● **What the exercise asks**
Please copy every one of the rows below word for word, with no line changed or left out.

(Rows on where targets appear)
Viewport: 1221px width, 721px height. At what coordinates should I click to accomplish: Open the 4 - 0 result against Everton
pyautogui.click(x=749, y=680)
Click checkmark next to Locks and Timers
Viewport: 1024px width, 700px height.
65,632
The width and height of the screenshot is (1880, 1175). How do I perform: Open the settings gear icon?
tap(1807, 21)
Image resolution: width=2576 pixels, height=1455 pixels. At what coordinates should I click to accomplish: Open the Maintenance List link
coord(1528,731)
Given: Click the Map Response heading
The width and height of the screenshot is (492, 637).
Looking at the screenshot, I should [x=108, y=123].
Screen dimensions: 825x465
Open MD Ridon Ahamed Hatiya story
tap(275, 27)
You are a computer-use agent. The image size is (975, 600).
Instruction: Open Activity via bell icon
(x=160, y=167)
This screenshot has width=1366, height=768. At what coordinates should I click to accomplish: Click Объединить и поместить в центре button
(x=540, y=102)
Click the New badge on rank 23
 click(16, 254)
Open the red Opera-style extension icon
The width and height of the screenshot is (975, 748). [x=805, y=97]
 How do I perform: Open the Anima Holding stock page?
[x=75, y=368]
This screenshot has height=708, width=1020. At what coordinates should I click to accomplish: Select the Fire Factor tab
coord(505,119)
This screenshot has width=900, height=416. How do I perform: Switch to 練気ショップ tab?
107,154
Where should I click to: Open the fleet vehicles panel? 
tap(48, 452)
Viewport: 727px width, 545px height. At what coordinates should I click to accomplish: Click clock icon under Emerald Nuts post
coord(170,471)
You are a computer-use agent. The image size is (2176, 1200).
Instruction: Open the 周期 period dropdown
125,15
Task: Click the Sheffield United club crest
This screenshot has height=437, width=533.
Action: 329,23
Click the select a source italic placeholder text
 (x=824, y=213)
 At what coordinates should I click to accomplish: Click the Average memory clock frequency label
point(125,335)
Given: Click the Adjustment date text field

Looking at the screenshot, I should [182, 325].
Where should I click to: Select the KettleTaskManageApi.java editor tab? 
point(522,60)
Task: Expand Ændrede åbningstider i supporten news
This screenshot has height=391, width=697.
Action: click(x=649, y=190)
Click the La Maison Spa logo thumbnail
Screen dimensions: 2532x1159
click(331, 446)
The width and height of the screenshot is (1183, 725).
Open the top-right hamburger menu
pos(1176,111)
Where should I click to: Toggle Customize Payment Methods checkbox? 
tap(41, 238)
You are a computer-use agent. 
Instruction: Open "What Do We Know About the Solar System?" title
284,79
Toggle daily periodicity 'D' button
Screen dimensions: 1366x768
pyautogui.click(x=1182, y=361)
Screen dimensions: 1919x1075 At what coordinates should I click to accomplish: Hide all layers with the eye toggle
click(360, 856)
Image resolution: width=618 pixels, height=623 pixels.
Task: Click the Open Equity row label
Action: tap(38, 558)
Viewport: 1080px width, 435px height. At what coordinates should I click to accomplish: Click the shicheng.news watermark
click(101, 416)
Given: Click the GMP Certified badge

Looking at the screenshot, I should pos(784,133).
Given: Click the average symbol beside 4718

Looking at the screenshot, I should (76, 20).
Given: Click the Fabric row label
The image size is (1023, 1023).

● **Answer for this exercise**
Viewport: 1221px width, 721px height. At what coordinates should I click to accomplish: Open the 4 - 0 result against Everton
pyautogui.click(x=749, y=680)
Click checkmark next to Locks and Timers
Viewport: 1024px width, 700px height.
65,632
The width and height of the screenshot is (1880, 1175). How do I perform: Open the settings gear icon?
tap(1807, 21)
Image resolution: width=2576 pixels, height=1455 pixels. At what coordinates should I click to accomplish: Open the Maintenance List link
coord(1528,731)
Given: Click the Map Response heading
The width and height of the screenshot is (492, 637).
Looking at the screenshot, I should [x=108, y=123].
Screen dimensions: 825x465
Open MD Ridon Ahamed Hatiya story
tap(275, 27)
You are a computer-use agent. The image size is (975, 600).
Instruction: Open Activity via bell icon
(x=160, y=167)
This screenshot has width=1366, height=768. At what coordinates should I click to accomplish: Click Объединить и поместить в центре button
(x=540, y=102)
Click the New badge on rank 23
 click(16, 254)
Open the red Opera-style extension icon
The width and height of the screenshot is (975, 748). [x=805, y=97]
 How do I perform: Open the Anima Holding stock page?
[x=75, y=368]
This screenshot has height=708, width=1020. At what coordinates should I click to accomplish: Select the Fire Factor tab
coord(505,119)
This screenshot has width=900, height=416. How do I perform: Switch to 練気ショップ tab?
107,154
Where should I click to: Open the fleet vehicles panel? 
tap(48, 452)
Viewport: 727px width, 545px height. At what coordinates should I click to accomplish: Click clock icon under Emerald Nuts post
coord(170,471)
You are a computer-use agent. The image size is (2176, 1200).
Instruction: Open the 周期 period dropdown
125,15
Task: Click the Sheffield United club crest
This screenshot has height=437, width=533.
Action: 329,23
Click the select a source italic placeholder text
 (x=824, y=213)
 At what coordinates should I click to accomplish: Click the Average memory clock frequency label
point(125,335)
Given: Click the Adjustment date text field

Looking at the screenshot, I should [182, 325].
Where should I click to: Select the KettleTaskManageApi.java editor tab? 
point(522,60)
Task: Expand Ændrede åbningstider i supporten news
This screenshot has height=391, width=697.
Action: click(x=649, y=190)
Click the La Maison Spa logo thumbnail
Screen dimensions: 2532x1159
click(331, 446)
The width and height of the screenshot is (1183, 725).
Open the top-right hamburger menu
pos(1176,111)
Where should I click to: Toggle Customize Payment Methods checkbox? 
tap(41, 238)
You are a computer-use agent. 
Instruction: Open "What Do We Know About the Solar System?" title
284,79
Toggle daily periodicity 'D' button
Screen dimensions: 1366x768
pyautogui.click(x=1182, y=361)
Screen dimensions: 1919x1075 At what coordinates should I click to accomplish: Hide all layers with the eye toggle
click(360, 856)
Image resolution: width=618 pixels, height=623 pixels.
Task: Click the Open Equity row label
Action: tap(38, 558)
Viewport: 1080px width, 435px height. At what coordinates should I click to accomplish: Click the shicheng.news watermark
click(101, 416)
Given: Click the GMP Certified badge

Looking at the screenshot, I should pos(784,133).
Given: Click the average symbol beside 4718

Looking at the screenshot, I should (76, 20).
Given: Click the Fabric row label
The image size is (1023, 1023).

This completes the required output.